ASSUNTO: CARTA ABERTA DE RECLAMAÇÃO

Excelências

Foi impedida de  levantar os euros que tem na sua conta

É com enorme tristeza e revolta que a vós me dirijo.

Eu chamo-me Maria Odete Ribeiro Martins Patrocínio, de 86 anos de idade, natural de Lisboa, residente em Angola, nesta cidade do Lobito desde 1957, com o Cartão de Estrangeiro Residente vitalício com o número R003335/00323602 e com a minha conta bancária nesse banco, em Euros.

Foi com profunda humilhação que a 1 de Abril de 2015 me fui impedida de fazer o levantamento do montante de 300 Euros (TREZENTOS EUROS) da minha conta nessa agência bancária.

De acordo às informações prestadas pelas funcionárias que atenderam, devia-se ao facto de haver poucas divisas e que os valores recebidos por transferência só poderiam ser levantados em moeda nacional, o Kwanza. Informaram ainda, que por obrigação de cumprimento de ordens, também poderiam fazer transferências em Euros, não sabendo dizer, para onde.

Foi solicitada a apresentação do documento que emite tal orientação às referidas funcionárias que apenas conseguiram balbuciar que eram ordens mas que iriam contactar Luanda. Nesse mesmo dia deixou-se preenchido o boletim de levantamento aguardando a resposta de Luanda.

A 6 de Abril de 2015, o funcionário que atendeu, disse ter falado telefonicamente com a gerente que pedia para continuar a aguardar pela resposta de Luanda, mas também aconselhou a fazer uma carta de reclamção, que é a inspiração desta carta aberta.

Em 1974, vi o meu filho LUÍS CARLOS MARTINS PATROCÍNIO, natural do Lobito, Angola, com apenas 15 anos, a ir para a guerra, como voluntário enquadrando-se nas FAPLA.

Durante toda essa fase de transição (1974-1975), tive, com o meu marido, ANTÓNIO JOSÉ FERREIRA PATROCÍNIO e com o meu outro filho, JOSÉ ANTÓNIO MARTINS PATROCÍNIO, que na altura tinha apenas 12 anos, também angolano, andar com as malas de casa em casa fugindo da perseguição da BJR (FNLA) e da UNITA (o agora camarada Jorge Valentim deve-se lembrar!).

Para encurtar a história, quando poucos dias antes da independência, tivemos que fugir para Luanda, já o exército Sul Africano bombardeava Benguela, de madrugada, o Comandante Monty e o Pepetela, vindos a fugir de Benguela, encontraram-me a mim e a outros, a fazer guarda da ponte da Catumbela.
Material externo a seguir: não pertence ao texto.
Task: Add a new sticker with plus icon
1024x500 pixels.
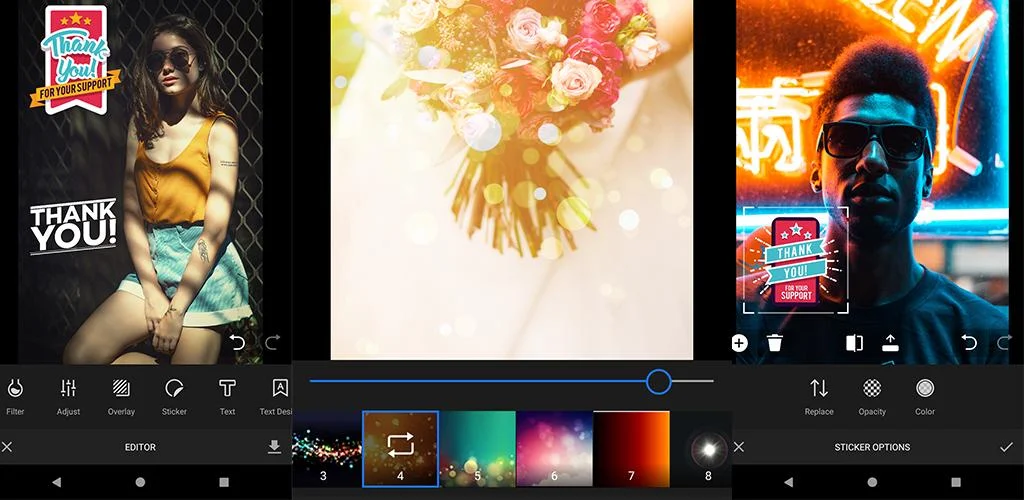Action: pos(739,343)
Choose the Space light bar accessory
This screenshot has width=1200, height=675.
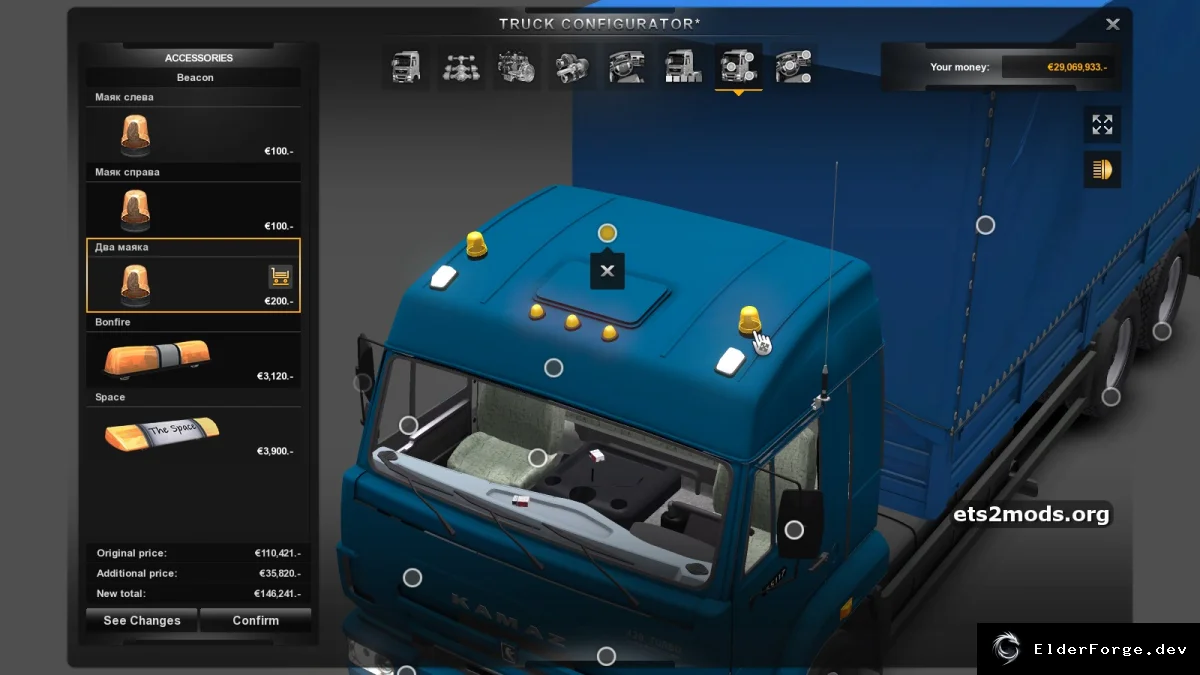click(193, 426)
Foram eles que nos avisaram que deveríamos “recuar”.

A honestidade do meu marido era reconhecida por inúmeras pessoas como o Lúcio Lara, Braz da Silva, Dino Matross, e mesmo o Kundy Paiama que chegava a fazer referências a ele em comícios.

O meu marido sempre deu o seu esforço pela causa da construção de um país justo e democrático. Faleceu em Luanda, em 1999, na casa do Agante, ex director do Porto de Luanda, depois de ter passado pela casa do comandante Farrusco. Na altura ele colaborava com o Porto do Lobito sem qualquer contrato. O meu marido chegou num caixão a casa e quando procurei o director do Porto do Lobito para saber se eu teria alguma pensão foi-me respondido que por ele não ter nenhum contrato, nada poderia ser feito.

O meu filho mais velho, como já expus atrás, foi para as FAPLA com 15 anos. Foi dos primeiros pilotos de MI 8 a vir de Frunze, ex União Soviética em 1978. Voltou a casa num caixão em 1980 e nunca recebi qualquer apoio do Estado angolano. De certeza que Kopelipa, Faceiras, e tantos outros generais o conheceram e o respeitam. Mas também nunca tive qualquer apoio do Estado angolano.

Sempre lutei e trabalhei. Muitas gerações do Lobito, e não só, devem ter comemorado os seus batizados, aniversários, casamentos ou apenas festejado com os bolos que eu tanto fiz. Mas perdi todo o dinheiro que estava no banco com as explicações das desvalorizações da moeda.

Não me restou nada, senão a casa, onde construi uns quartitos no quintal que alugo essencialmente a militares. Que infelizmente só recebo quando eles me garantem pagar.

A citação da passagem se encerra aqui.